In 2015, the NFL decided to hand out Microsoft Surface tablets to all coaches for use during games, and there are reports that in the future, they will add HoloLens devices to provide augmented reality. A HoloLens device is a high-definition, head-mounted display that allows coaches to see the plays with text and animation superimposed right on the live images. If the NFL simply handed them out without making any other formal changes in organization strategy or business strategy, what might be the outcome? What unintended consequences might occur?

Question 2. (Chapter 2-20 points)

Use the five competitive forces model as described in this chapter to describe how information technology might be used to provide a winning position for each of these businesses. Note that you must first apply the model to analyze each before you describe how IT helps.

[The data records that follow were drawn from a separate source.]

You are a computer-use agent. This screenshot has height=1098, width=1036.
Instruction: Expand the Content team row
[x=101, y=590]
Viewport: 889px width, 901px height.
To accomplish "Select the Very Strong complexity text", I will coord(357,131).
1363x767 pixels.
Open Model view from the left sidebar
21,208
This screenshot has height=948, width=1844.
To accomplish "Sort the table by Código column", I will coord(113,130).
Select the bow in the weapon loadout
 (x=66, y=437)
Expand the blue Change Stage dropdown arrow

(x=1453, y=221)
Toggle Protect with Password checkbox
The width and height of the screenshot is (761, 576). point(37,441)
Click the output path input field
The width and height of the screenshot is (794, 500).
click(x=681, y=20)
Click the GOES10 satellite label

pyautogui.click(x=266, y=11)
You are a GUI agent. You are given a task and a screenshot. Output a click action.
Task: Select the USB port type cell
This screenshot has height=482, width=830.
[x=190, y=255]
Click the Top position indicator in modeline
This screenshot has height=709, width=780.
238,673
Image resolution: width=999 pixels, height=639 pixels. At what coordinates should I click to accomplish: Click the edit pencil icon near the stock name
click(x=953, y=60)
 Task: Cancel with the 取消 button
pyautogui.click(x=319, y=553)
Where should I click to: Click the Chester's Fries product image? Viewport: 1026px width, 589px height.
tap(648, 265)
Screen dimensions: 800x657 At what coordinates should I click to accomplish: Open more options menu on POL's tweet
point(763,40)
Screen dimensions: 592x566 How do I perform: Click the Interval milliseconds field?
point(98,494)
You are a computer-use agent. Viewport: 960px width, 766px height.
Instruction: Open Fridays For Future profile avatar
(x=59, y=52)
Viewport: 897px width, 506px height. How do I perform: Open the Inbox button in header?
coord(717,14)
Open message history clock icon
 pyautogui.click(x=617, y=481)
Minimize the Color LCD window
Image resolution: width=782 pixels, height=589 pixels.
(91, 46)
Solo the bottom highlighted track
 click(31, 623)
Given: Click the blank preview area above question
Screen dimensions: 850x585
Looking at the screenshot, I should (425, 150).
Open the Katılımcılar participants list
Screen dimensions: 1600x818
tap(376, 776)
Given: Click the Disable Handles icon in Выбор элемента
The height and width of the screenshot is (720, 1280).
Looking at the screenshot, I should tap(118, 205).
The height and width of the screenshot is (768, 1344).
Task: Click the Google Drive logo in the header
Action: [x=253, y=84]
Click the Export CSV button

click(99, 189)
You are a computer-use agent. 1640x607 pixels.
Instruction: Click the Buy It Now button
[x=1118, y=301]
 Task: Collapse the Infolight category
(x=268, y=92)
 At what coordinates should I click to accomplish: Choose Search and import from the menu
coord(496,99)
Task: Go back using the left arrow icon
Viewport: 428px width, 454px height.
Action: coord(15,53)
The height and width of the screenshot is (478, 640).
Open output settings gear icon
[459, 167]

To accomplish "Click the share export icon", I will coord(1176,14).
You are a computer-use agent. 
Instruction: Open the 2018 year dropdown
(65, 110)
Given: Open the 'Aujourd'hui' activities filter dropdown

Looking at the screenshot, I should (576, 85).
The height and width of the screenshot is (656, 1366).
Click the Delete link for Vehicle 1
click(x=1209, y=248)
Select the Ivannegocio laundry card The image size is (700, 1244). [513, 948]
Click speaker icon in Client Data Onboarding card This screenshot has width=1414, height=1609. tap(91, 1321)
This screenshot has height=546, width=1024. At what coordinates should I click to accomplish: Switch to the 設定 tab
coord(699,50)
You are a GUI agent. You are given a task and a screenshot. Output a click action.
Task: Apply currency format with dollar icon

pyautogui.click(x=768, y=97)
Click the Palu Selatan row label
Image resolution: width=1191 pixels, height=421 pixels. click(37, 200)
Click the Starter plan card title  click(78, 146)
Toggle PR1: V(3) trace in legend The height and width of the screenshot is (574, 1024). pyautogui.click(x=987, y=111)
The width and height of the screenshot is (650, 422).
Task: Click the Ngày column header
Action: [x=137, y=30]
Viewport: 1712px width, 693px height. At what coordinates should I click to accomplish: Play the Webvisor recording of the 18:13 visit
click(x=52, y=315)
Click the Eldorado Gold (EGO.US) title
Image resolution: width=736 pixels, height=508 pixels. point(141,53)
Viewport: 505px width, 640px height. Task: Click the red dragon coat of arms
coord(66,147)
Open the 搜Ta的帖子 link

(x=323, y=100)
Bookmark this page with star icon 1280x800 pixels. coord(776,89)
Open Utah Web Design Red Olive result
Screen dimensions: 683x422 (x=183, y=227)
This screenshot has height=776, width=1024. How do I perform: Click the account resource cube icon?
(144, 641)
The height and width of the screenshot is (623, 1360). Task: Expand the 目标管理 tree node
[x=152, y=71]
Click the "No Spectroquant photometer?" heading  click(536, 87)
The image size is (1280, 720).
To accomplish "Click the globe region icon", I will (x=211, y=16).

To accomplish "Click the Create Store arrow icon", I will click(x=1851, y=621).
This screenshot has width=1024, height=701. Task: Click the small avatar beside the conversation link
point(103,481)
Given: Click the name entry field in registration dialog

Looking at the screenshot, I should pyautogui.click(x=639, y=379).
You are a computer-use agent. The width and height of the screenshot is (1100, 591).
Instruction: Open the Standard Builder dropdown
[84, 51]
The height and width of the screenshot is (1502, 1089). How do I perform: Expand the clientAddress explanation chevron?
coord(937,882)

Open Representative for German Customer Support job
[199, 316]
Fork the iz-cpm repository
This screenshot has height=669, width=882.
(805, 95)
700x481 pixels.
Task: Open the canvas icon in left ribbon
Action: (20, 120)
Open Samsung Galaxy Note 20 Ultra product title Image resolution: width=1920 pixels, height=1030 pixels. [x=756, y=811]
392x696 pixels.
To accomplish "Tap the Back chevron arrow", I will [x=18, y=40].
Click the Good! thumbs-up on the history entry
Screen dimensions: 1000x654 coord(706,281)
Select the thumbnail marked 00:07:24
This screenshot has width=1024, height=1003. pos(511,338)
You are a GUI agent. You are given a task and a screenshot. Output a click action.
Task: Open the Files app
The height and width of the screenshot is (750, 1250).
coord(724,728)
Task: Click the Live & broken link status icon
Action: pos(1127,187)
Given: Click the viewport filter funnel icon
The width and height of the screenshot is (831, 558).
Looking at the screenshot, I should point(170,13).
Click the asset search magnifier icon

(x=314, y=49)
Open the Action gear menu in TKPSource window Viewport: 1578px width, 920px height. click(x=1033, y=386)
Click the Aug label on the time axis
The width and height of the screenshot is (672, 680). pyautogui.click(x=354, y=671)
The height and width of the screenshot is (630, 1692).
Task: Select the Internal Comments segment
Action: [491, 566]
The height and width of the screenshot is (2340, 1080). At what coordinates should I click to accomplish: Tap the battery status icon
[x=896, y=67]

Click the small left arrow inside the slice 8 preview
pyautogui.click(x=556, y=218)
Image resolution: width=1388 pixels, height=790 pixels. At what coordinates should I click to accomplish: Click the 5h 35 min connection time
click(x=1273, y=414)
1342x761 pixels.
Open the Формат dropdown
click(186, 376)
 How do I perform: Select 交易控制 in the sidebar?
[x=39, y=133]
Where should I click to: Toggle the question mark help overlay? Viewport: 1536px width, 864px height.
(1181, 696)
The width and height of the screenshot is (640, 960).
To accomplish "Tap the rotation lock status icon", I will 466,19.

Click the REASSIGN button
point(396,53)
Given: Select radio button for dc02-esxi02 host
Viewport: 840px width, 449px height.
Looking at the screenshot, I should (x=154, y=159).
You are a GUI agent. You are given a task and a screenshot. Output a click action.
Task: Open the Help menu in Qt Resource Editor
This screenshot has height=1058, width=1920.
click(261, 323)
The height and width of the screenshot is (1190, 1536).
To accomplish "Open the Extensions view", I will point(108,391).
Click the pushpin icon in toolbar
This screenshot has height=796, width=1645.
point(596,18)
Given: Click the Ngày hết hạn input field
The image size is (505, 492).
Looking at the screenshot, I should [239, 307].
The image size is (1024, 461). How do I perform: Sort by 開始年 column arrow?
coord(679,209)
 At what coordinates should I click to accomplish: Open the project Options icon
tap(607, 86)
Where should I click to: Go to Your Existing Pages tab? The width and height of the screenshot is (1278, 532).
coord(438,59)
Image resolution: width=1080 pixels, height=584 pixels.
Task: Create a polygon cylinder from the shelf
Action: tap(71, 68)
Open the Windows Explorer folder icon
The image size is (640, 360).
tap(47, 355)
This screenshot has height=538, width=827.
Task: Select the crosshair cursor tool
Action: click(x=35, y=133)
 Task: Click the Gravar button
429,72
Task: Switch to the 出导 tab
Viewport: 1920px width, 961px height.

  • A mobile applications provider
  • An insurance company

Question 3. (Chapter 3-20 points)

Encana Oil & Gas Inc. is a natural gas firm. It sought to enact a digital transformation in what is considered a latecomer industry. To do so, Encana’s senior management team and CIO worked together to establish ten IS guiding principles that were intended to provide an adequate level of IT support for capitalizing on data for cost cutting and business agility. To support the guiding principles, Encana restructured its IS Organization. The structure was designed to allow IS managers to work closely with BU managers in BU‐IS Groups and to provide local solutions to meet the needs of the BUs. The IS professionals were encouraged to learn the business and find ways to create efficiencies in the BUs. Based on this information, what type of organizational structure would be most suitable for Encana? Please explain

Question 4. (Chapter 4-20 points)

The explosion of information‐driven self‐serve options in the consumer world is evident at the gas station where customers pay, pump gas, and purchase a car wash without ever seeing an employee; in the retail store, such as Walmart, Home Depot, and the local grocery where self‐service checkout stands mean that customers can purchase a basket of items without ever speaking to a sales agent; at the airport where customers make reservations and pay for and print tickets without the help of an agent; and at the bank, where ATMs have long replaced tellers for most transactions. But a backlash is coming, experts predict. Some say that people are more isolated than they used to be in the days of face‐to‐face service, and they question how much time people are really saving if they must continually learn new processes, operate new machines, and overcome new glitches. Labor‐saving technologies were supposed to liberate people from mundane tasks, but it appears that these technologies are actually shifting some tasks to the customer. On the other hand, many people like the convenience of using these self‐service systems, especially because it means customers can visit a bank for cash or order books or gifts from an online retailer 24 hours a day. Does this mean the end of “doing business the old‐fashioned way”? Will this put a burden on the elderly or the poor when corporations begin charging for face‐to‐face services?

Question 5 (Chapter 5 – 20 points)

Off‐the‐shelf enterprise IS often force an organization to redesign its business processes. What are the critical success factors to make sure the implementation of an enterprise system is successful?